The current 2.6 prepatch is 2.6.18-rc7, announced by Linus on September 13. "Ok, ok, don't rub it in. I know I thought -rc6 would be
the last one, but I just feel more comfy doing an -rc7, even if most of the
changes are pretty minor." Expect the final release before too long.
The current -mm tree is 2.6.18-rc6-mm2. Recent changes
to -mm include some USB API changes, a big x86-64 patch (including stack
protection support), access control lists for tmpfs, and a patch which may
reorder PCI device enumeration on some systems. There are currently 1915
patches in -mm, the largest number ever.
Comments (none posted)
Kernel development news
The road to 2.6.19-rc1 is going to be rough - there's an unusually
large amount of work pending, and there is an unusual (although
still small) amount of overlap between the subsystem trees which
people will need to sort out. Because of this I expect it will
take us more than the nominal two weeks to reach -rc1.
-- Andrew Morton
We are very sorry for for the mistakes that happened with the .12
release, and those responsible have been sacked.
-- The -stable team
Comments (4 posted)
Paul Mackerras recently reported
bug. The tg3 Ethernet driver, like many other network drivers, operates on
a set of buffer descriptors stored in the host system's memory. These
descriptors describe the buffers which are available for incoming network
packets; when a packet arrives, the interface picks the next descriptor on
the list, stuffs the data there, then tells the processor that the packet
is available. The reported bug works like this: the processor makes some
changes to this descriptor data structure, then does a write to a
memory-mapped I/O (MMIO) register to tell the device to start I/O. The
device, however, receives this MMIO write before the data written to main
memory arrives at its final destination, and thus operates on old data.
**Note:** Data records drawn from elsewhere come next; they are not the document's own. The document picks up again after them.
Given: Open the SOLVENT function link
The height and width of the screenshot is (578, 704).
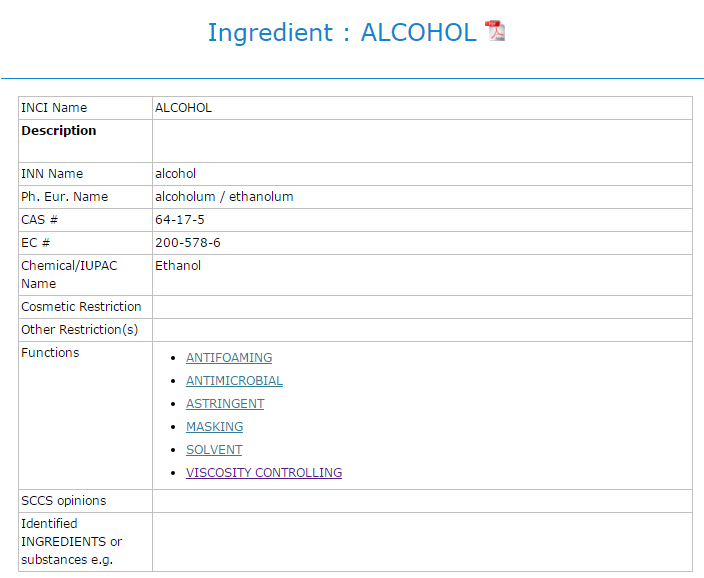Looking at the screenshot, I should (x=214, y=450).
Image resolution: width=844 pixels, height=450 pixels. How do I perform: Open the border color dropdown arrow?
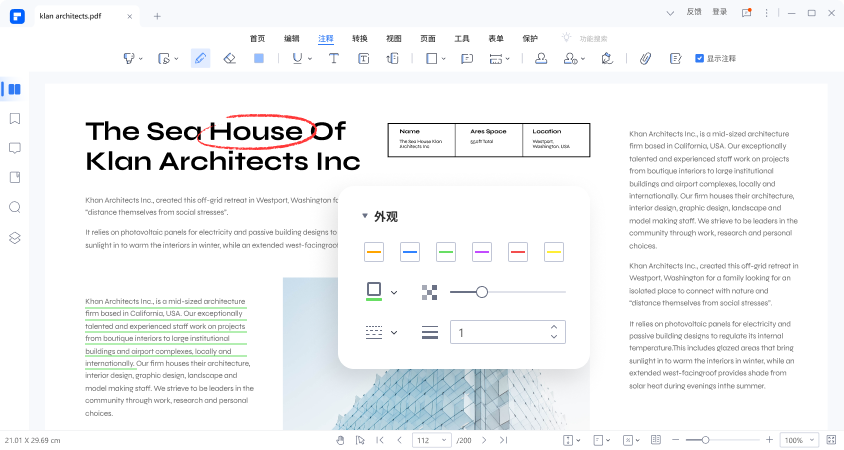(x=394, y=293)
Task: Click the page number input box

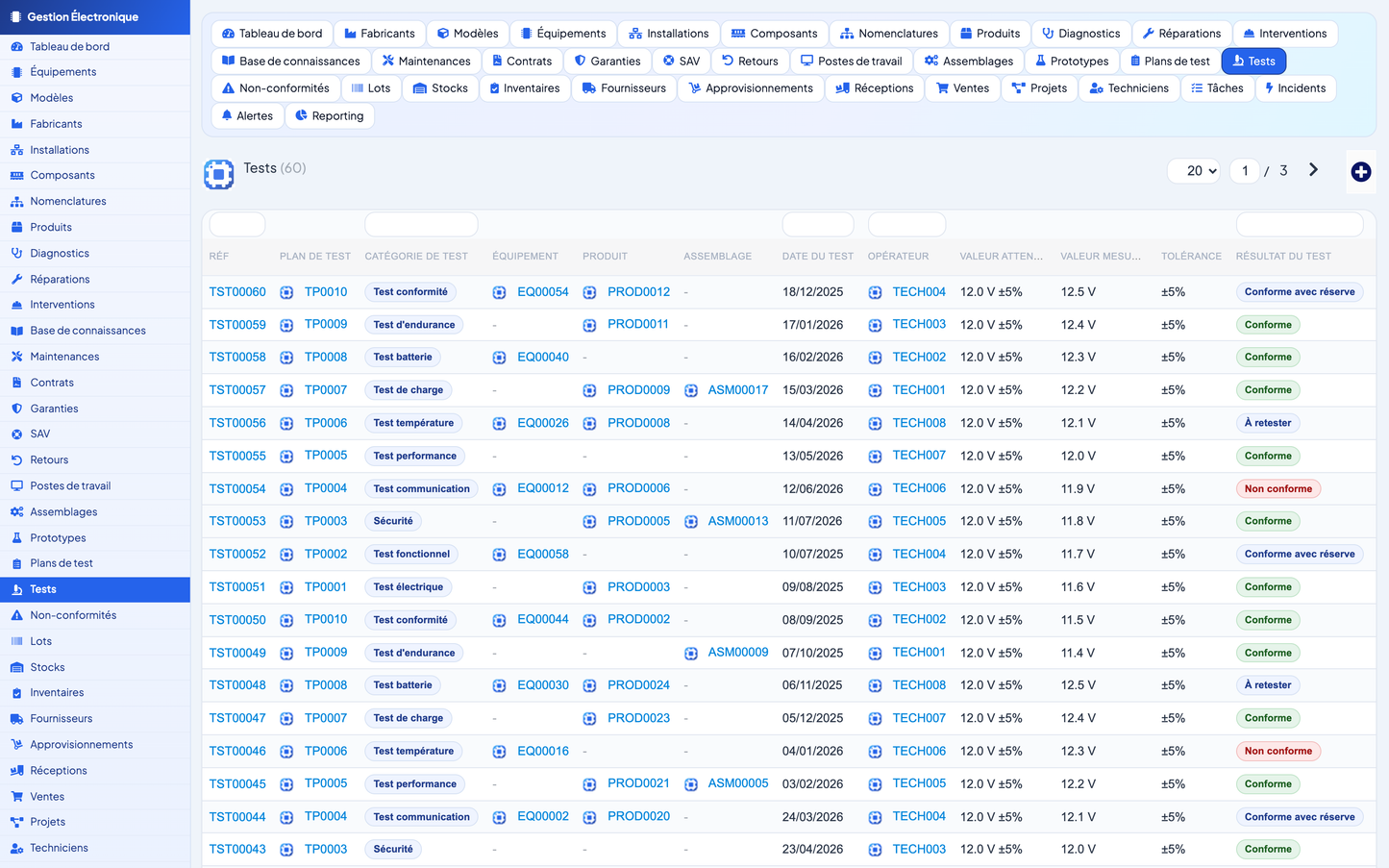Action: 1245,170
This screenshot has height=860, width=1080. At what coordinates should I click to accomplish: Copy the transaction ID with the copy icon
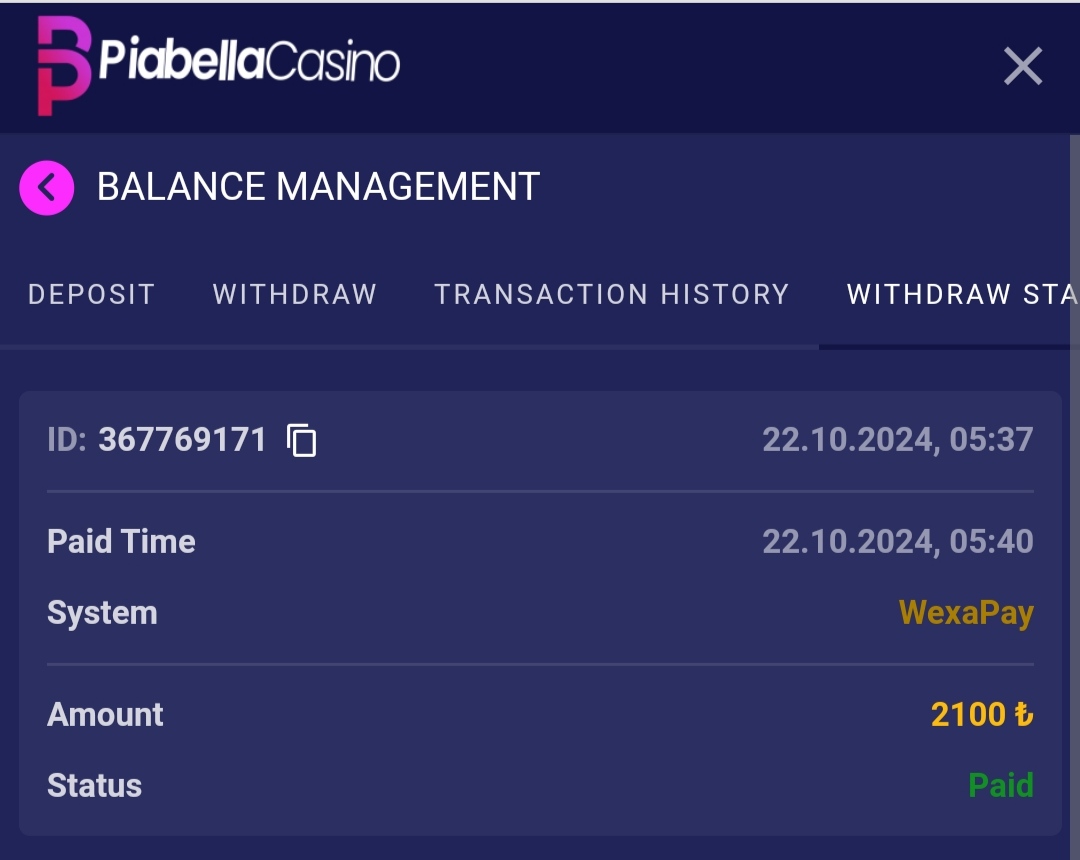click(x=301, y=440)
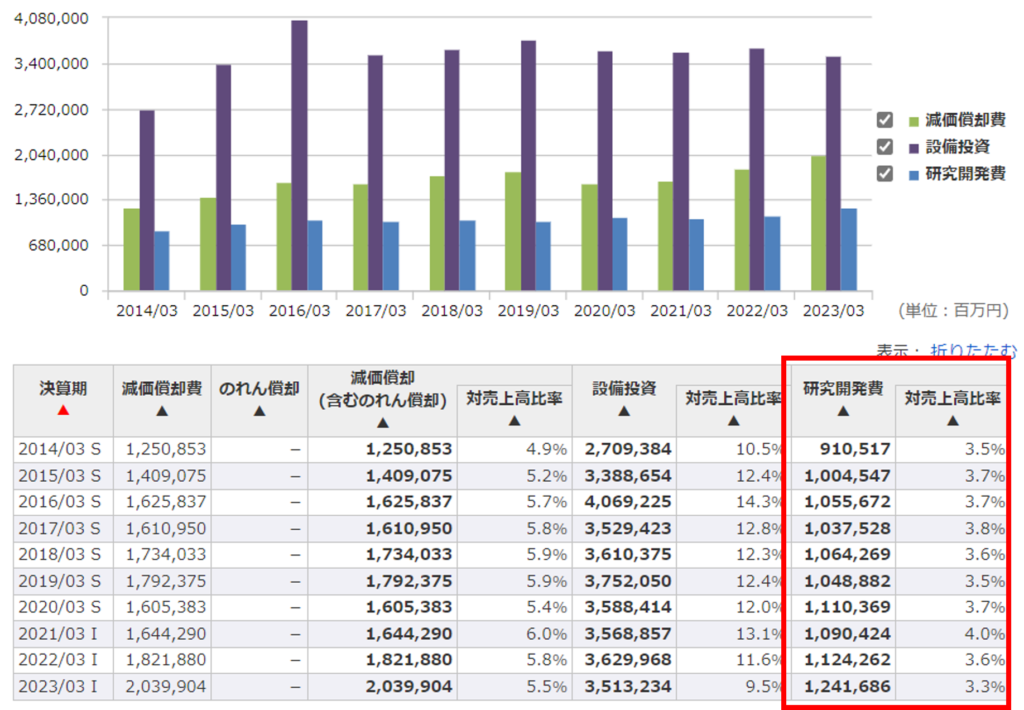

When this happens, correct operation is, to say the least, unlikely.
Bugs resulting from the reordering of memory operations can be some of the
most subtle and difficult-to-find problems. A developer can stare at the
code for hours without realizing that what is actually happening, deep down
within the system's hardware, does not quite match the code as it appears
to be written. The incorrect behavior can happen infrequently and be
impossible to reproduce in any easy way.
The solution for this kind of problem is usually to add some sort of
memory barrier in situations where the ordering of operations matters. The
sort of barrier most familiar to device driver writers may well be the
classic rule: MMIO writes to I/O memory hosted on a PCI bus cannot be
considered to be complete until a read has been done from that memory
range. So drivers often have a pattern where many registers are set with
values describing an I/O operation, but a read is done before the final
write which sets the "go" bit. Without that read, which functions as a
sort of MMIO barrier, the device could take
off using older values and make a mess of things.
The tg3 bug illustrates a slightly different sort of problem, however:
there is no guaranteed ordering between writes to regular memory and writes
to a memory-mapped I/O range. So Paul's question was: should an MMIO write
be redefined to be strictly ordered with respect to preceding writes to
regular memory? On a number of architectures (including the i386), the
hardware orders things nicely now, but on others (Paul is working with
PowerPC64), there are no such guarantees. Redefining the MMIO write
operations (iowrite32(), writel(), etc.) to add the
necessary barriers on the relevant architectures could make a number of
potential bugs go away.
Linus didn't like the idea, stating that it
was too expensive. Memory barriers can stall the processor for long
periods of time, so it is nice to leave them out when they are not truly
needed. So, Linus says, the preferred approach is to require the
programmer to put in an explicit barrier operation when one is needed.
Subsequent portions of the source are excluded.